Fonte =
▬▬▬

Capítulo III – Helenas na encruzilhada
Logo que cheguei no cruzamento da Rainha Guilhermina com a General San Martin um rapaz magro, de pele bem branca e músculos definidos ajoelhava-se sobre o asfalto sem camisa e, como se estivesse em transe, incorporava Cazuza riscando os versos de O tempo não para com giz branco: transformam o país inteiro num puteiro porque assim se ganha mais dinheiro.
Deu meia-noite. A lua apareceu em Escorpião. Lá na encruzilhada, agora eram os meninos que trancavam a rua onde os versos se multiplicavam pelo asfalto e brotavam livremente do chão como minas de prata. O vendedor passava vendendo cerveja. As pessoas pisavam nas palavras que explodiam em voz. Em vocação. Evocação. Presença. O grupo foi crescendo. Mais pessoas, vindas da praia, iam se achegando. Os ninjas anarquistas foram recebidos calorosamente. O vendedor passava vendendo cerveja. Para completar a cena com chave de ouro, avistei, do outro lado da rua, um menino todo de preto que se enrolava em um pedaço de cetim vermelho como se usasse uma capa. Cruzei os dedos. Palmas para o chão em reverência. Laroê, Exu!
As pessoas decidiram deliberar em grupo, e o mais democraticamente possível, sobre qual deveria ser o próximo passo dado. Sentaram-se todos no chão e começaram o MicSynching nos moldes do que foi apresentado ao mundo pelos manifestantes dos movimentos Occupy Wall street de 15 de Outubro de 2012. A menina que orava explicava que havia três grupos: um na Ataulfo, um na praia, de onde muitos dos que ali estavam tinham vindo — inclusive eu — e a nossa falange. O grupo decidiu seguir em direção à Ataulfo de Paiva.

▬▬▬

Tarefas a realizar =
a - Transcreva do capítulo sobre a encruzilhada o trecho que vai de "Deu meia-noite. A" até "reverência. Laroê, Exu!".
b - No capítulo sobre a encruzilhada, em que direção o grupo decidiu seguir?
c - Dê continuidade ao capítulo sobre a encruzilhada a partir do ponto em que ele termina.
A listagem não tem nenhuma relação com o capítulo sobre a encruzilhada.

Listagem fornecida =
▬▬▬

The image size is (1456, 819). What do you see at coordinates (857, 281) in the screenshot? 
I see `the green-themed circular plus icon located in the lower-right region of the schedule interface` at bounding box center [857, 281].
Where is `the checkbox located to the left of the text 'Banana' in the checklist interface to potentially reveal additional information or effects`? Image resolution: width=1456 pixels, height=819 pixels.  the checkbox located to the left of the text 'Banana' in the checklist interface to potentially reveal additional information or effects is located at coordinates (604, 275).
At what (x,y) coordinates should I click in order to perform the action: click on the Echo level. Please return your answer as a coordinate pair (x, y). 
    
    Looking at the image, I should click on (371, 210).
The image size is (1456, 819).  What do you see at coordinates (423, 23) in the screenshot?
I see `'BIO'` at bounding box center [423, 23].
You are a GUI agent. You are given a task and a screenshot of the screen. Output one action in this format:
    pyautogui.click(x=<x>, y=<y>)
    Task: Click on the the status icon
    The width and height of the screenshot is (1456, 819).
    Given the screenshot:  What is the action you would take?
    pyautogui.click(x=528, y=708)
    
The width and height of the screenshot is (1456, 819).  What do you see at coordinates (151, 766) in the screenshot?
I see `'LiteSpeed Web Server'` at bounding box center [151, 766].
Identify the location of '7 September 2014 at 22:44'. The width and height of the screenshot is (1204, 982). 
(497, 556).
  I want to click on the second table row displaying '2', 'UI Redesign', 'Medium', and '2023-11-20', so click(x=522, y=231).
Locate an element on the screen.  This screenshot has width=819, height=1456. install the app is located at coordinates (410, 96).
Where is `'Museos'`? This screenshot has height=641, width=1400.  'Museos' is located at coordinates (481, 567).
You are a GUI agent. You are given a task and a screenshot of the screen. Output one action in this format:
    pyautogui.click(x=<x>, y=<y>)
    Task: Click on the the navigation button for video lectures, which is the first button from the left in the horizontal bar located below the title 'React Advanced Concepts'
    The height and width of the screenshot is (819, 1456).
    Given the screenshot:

▬▬▬

Respostas por tarefa =
a -
Deu meia-noite. A lua apareceu em Escorpião. Lá na encruzilhada, agora eram os meninos que trancavam a rua onde os versos se multiplicavam pelo asfalto e brotavam livremente do chão como minas de prata. O vendedor passava vendendo cerveja. As pessoas pisavam nas palavras que explodiam em voz. Em vocação. Evocação. Presença. O grupo foi crescendo. Mais pessoas, vindas da praia, iam se achegando. Os ninjas anarquistas foram recebidos calorosamente. O vendedor passava vendendo cerveja. Para completar a cena com chave de ouro, avistei, do outro lado da rua, um menino todo de preto que se enrolava em um pedaço de cetim vermelho como se usasse uma capa. Cruzei os dedos. Palmas para o chão em reverência. Laroê, Exu!

b - O grupo decidiu seguir em direção à Ataulfo de Paiva.

c -
No caminho lia-se pelo chão: Leblon, seu asfalto novo são os professores que não temos. Outro verso dizia: vandalismo é destruir escola para estacionamento do Maracanã. Não sabia, mas tínhamos chegado em frente ao prédio de Pezão, o vice-governador. Os ogãs puxavam um ponto com muito mais axé e a poesia desencantou. A gira virava a roda da vida. Roda, roda, roda e avisa. Depois de vários minutos de palavras pedindo a cabeça do Pé, seguimos em direção da Ataulfo de Paiva. Os manifestantes chamavam as pessoas que jantavam no restaurante Tailandês mais caro do mundo para se juntarem à eles nas ruas chegando, às vezes, até a assustá-las de tão distraídas que estavam do outro lado do Rio que separa realidades tão distantes, tão dissonantes.
Ao chegarmos à Ataulfo, dobramos à direita e caminhamos em direção a Ipanema apesar da oposição de algumas pessoas que argumentavam que isso seria um erro já que a rua se encontrava bloqueada naquela direção pelas obras do metrô. A uma quadra do primeiro canteiro de obras, ali nas cercanias da Praça Antero de Quental, o grupo decidiu retornar. Voltávamos a nos dirigir ao Baixo Leblon, onde tudo havia começado, e caminhávamos agora contra o pouco tráfego que era liberado para a Ataulfo. Um rapaz, comendo seu hamburguer, se esforçava para cruzar a manifestação que apareceu no meio do caminho entre sua casa e a academia equilibrando o sanduíche entre os dedos engordurados.
Sempre que chegávamos a um cruzamento uns meninos se apressavam em sentar-se no chão para trancar as ruas. Outros riscavam pontos no asfalto evocando os mensageiros da manifestação. Batiam o pé, com pressa, com fé; e batiam cabeça, em prece, de pé; E na palma da mão, cantavam para subir a rampa de suas vidas.
Estávamos de volta ao Baixo ainda em alto astral. Algumas lojas desenrolavam seus portões de ferro com medo do pior. Viramos à esquerda na Aristides. Ao contrário do que aconteceu em Laranjeiras na semana passada, poucas pessoas se aventuravam a aparecer nas janelas. Não vi ninguém piscando luzes ou batendo panelas em apoio aos manifestantes. Uma vez ou outra, a duras penas, podia-se mirar o vulto das helenas nas janelas dos prédios. Ocultas e serenas, quase abandonadas, se recolhem atrás de camadas de insulfilm ou dentro da escuridão do apartamento. Entretanto, dois vizinhos de andares mais próximos ao chão de um prédio do lado direito da rua conversavam, abertamente, debruçados no parapeito de suas janelas.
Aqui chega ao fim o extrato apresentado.